▶ [Assignment]
Retype the data below without altering anything.

▶ [Dataset entries]
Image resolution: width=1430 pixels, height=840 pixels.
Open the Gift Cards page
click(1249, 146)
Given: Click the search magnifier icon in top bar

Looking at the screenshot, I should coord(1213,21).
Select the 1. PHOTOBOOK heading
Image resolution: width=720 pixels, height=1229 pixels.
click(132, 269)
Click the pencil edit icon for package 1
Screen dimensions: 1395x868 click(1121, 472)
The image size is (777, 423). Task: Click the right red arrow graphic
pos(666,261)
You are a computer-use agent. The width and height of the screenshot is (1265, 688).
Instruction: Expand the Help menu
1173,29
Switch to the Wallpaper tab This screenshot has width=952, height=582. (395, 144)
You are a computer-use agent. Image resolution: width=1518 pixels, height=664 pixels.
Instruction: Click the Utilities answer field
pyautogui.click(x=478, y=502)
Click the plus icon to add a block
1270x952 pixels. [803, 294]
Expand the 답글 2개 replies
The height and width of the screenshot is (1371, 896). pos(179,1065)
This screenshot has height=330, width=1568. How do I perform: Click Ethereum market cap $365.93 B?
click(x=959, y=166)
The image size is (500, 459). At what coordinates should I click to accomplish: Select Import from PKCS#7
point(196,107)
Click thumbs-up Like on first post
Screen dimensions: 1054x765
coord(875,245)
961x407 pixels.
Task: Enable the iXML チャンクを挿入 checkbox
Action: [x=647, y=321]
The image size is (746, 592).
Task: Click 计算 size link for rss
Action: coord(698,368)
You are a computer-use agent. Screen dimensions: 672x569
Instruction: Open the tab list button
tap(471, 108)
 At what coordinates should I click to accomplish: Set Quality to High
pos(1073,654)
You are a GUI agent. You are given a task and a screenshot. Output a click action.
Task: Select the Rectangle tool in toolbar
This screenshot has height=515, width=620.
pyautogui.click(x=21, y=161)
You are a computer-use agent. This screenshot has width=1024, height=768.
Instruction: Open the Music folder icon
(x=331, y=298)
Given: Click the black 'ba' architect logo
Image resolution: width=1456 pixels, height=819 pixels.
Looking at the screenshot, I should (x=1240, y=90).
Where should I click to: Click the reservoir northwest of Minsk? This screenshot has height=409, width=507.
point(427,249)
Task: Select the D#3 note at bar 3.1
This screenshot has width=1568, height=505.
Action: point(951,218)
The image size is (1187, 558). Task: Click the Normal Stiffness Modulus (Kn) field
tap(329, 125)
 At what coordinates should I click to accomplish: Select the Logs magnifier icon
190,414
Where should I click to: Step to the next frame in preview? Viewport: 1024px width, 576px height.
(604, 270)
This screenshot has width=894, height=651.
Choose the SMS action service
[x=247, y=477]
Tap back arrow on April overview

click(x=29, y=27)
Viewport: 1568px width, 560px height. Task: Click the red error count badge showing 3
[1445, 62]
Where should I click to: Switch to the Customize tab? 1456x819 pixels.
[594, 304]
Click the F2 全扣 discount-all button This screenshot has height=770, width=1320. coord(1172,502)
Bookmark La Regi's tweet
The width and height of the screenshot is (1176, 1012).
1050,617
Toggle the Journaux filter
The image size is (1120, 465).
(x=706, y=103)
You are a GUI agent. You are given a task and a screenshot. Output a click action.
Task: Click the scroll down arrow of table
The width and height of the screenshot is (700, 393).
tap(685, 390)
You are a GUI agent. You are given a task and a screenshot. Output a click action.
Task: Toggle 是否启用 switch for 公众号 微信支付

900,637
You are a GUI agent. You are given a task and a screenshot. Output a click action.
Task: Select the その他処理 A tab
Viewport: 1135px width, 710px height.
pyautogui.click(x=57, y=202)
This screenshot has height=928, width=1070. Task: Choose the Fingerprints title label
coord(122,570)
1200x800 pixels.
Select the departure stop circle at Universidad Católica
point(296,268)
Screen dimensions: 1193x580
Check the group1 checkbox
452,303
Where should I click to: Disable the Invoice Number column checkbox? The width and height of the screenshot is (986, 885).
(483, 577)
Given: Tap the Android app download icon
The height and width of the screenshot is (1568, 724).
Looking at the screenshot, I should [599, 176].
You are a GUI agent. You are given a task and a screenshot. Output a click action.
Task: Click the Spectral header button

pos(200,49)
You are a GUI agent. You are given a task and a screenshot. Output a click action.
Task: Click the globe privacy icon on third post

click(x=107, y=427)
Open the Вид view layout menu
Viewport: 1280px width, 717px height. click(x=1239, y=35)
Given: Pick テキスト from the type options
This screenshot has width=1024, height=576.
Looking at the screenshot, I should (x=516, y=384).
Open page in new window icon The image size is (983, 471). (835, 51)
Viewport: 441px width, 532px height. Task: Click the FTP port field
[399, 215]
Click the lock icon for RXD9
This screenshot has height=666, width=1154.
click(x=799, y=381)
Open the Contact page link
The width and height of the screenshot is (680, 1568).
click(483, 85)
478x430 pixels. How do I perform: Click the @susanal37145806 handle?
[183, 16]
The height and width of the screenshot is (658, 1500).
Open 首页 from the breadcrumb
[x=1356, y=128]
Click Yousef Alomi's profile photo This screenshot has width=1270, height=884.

▶ [Solution]
Image resolution: width=1430 pixels, height=840 pixels.
Open the Gift Cards page
click(1249, 146)
Given: Click the search magnifier icon in top bar

Looking at the screenshot, I should coord(1213,21).
Select the 1. PHOTOBOOK heading
Image resolution: width=720 pixels, height=1229 pixels.
click(132, 269)
Click the pencil edit icon for package 1
Screen dimensions: 1395x868 click(1121, 472)
The image size is (777, 423). Task: Click the right red arrow graphic
pos(666,261)
You are a computer-use agent. The width and height of the screenshot is (1265, 688).
Instruction: Expand the Help menu
1173,29
Switch to the Wallpaper tab This screenshot has width=952, height=582. (395, 144)
You are a computer-use agent. Image resolution: width=1518 pixels, height=664 pixels.
Instruction: Click the Utilities answer field
pyautogui.click(x=478, y=502)
Click the plus icon to add a block
1270x952 pixels. [803, 294]
Expand the 답글 2개 replies
The height and width of the screenshot is (1371, 896). pos(179,1065)
This screenshot has height=330, width=1568. How do I perform: Click Ethereum market cap $365.93 B?
click(x=959, y=166)
The image size is (500, 459). At what coordinates should I click to accomplish: Select Import from PKCS#7
point(196,107)
Click thumbs-up Like on first post
Screen dimensions: 1054x765
coord(875,245)
961x407 pixels.
Task: Enable the iXML チャンクを挿入 checkbox
Action: [x=647, y=321]
The image size is (746, 592).
Task: Click 计算 size link for rss
Action: coord(698,368)
You are a computer-use agent. Screen dimensions: 672x569
Instruction: Open the tab list button
tap(471, 108)
 At what coordinates should I click to accomplish: Set Quality to High
pos(1073,654)
You are a GUI agent. You are given a task and a screenshot. Output a click action.
Task: Select the Rectangle tool in toolbar
This screenshot has height=515, width=620.
pyautogui.click(x=21, y=161)
You are a computer-use agent. This screenshot has width=1024, height=768.
Instruction: Open the Music folder icon
(x=331, y=298)
Given: Click the black 'ba' architect logo
Image resolution: width=1456 pixels, height=819 pixels.
Looking at the screenshot, I should (x=1240, y=90).
Where should I click to: Click the reservoir northwest of Minsk? This screenshot has height=409, width=507.
point(427,249)
Task: Select the D#3 note at bar 3.1
This screenshot has width=1568, height=505.
Action: point(951,218)
The image size is (1187, 558). Task: Click the Normal Stiffness Modulus (Kn) field
tap(329, 125)
 At what coordinates should I click to accomplish: Select the Logs magnifier icon
190,414
Where should I click to: Step to the next frame in preview? Viewport: 1024px width, 576px height.
(604, 270)
This screenshot has width=894, height=651.
Choose the SMS action service
[x=247, y=477]
Tap back arrow on April overview

click(x=29, y=27)
Viewport: 1568px width, 560px height. Task: Click the red error count badge showing 3
[1445, 62]
Where should I click to: Switch to the Customize tab? 1456x819 pixels.
[594, 304]
Click the F2 全扣 discount-all button This screenshot has height=770, width=1320. coord(1172,502)
Bookmark La Regi's tweet
The width and height of the screenshot is (1176, 1012).
1050,617
Toggle the Journaux filter
The image size is (1120, 465).
(x=706, y=103)
You are a GUI agent. You are given a task and a screenshot. Output a click action.
Task: Click the scroll down arrow of table
The width and height of the screenshot is (700, 393).
tap(685, 390)
You are a GUI agent. You are given a task and a screenshot. Output a click action.
Task: Toggle 是否启用 switch for 公众号 微信支付

900,637
You are a GUI agent. You are given a task and a screenshot. Output a click action.
Task: Select the その他処理 A tab
Viewport: 1135px width, 710px height.
pyautogui.click(x=57, y=202)
This screenshot has height=928, width=1070. Task: Choose the Fingerprints title label
coord(122,570)
1200x800 pixels.
Select the departure stop circle at Universidad Católica
point(296,268)
Screen dimensions: 1193x580
Check the group1 checkbox
452,303
Where should I click to: Disable the Invoice Number column checkbox? The width and height of the screenshot is (986, 885).
(483, 577)
Given: Tap the Android app download icon
The height and width of the screenshot is (1568, 724).
Looking at the screenshot, I should [599, 176].
You are a GUI agent. You are given a task and a screenshot. Output a click action.
Task: Click the Spectral header button

pos(200,49)
You are a GUI agent. You are given a task and a screenshot. Output a click action.
Task: Click the globe privacy icon on third post

click(x=107, y=427)
Open the Вид view layout menu
Viewport: 1280px width, 717px height. click(x=1239, y=35)
Given: Pick テキスト from the type options
This screenshot has width=1024, height=576.
Looking at the screenshot, I should (x=516, y=384).
Open page in new window icon The image size is (983, 471). (835, 51)
Viewport: 441px width, 532px height. Task: Click the FTP port field
[399, 215]
Click the lock icon for RXD9
This screenshot has height=666, width=1154.
click(x=799, y=381)
Open the Contact page link
The width and height of the screenshot is (680, 1568).
click(483, 85)
478x430 pixels. How do I perform: Click the @susanal37145806 handle?
[183, 16]
The height and width of the screenshot is (658, 1500).
Open 首页 from the breadcrumb
[x=1356, y=128]
Click Yousef Alomi's profile photo This screenshot has width=1270, height=884.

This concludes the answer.